WORK REQUEST: Copy the result of filtering the entries below for lines that include the string "Click".

DATA TO EXAMINE:
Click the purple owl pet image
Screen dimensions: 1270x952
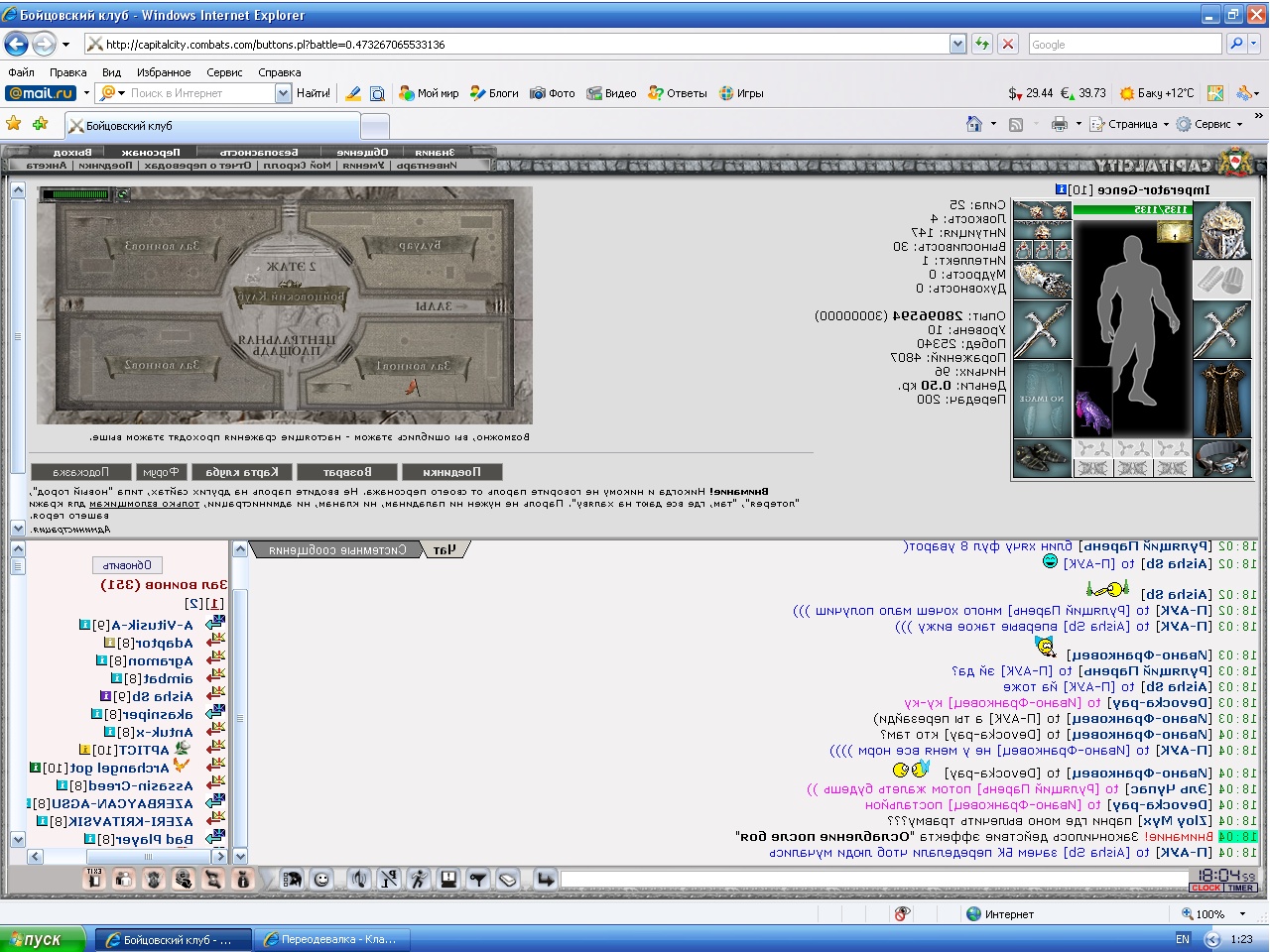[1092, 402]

--

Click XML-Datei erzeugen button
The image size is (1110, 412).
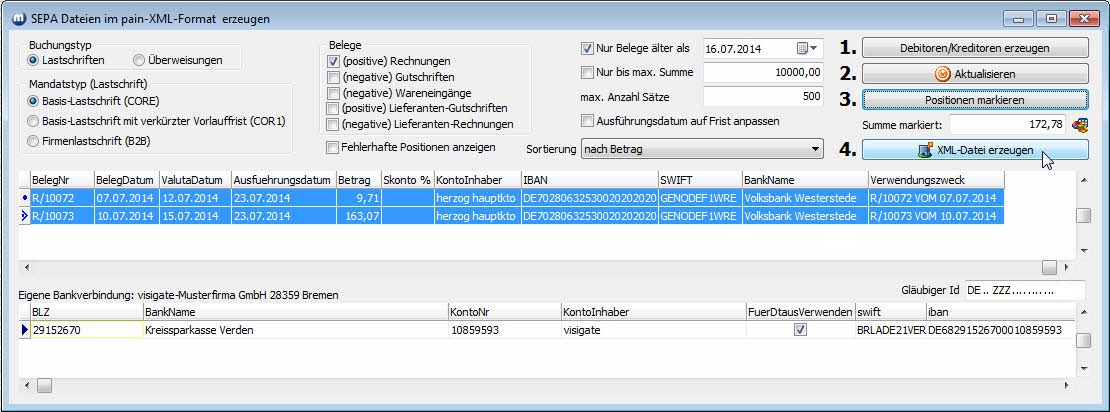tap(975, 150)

TASK OUTPUT:
Click the purple owl pet image
Click XML-Datei erzeugen button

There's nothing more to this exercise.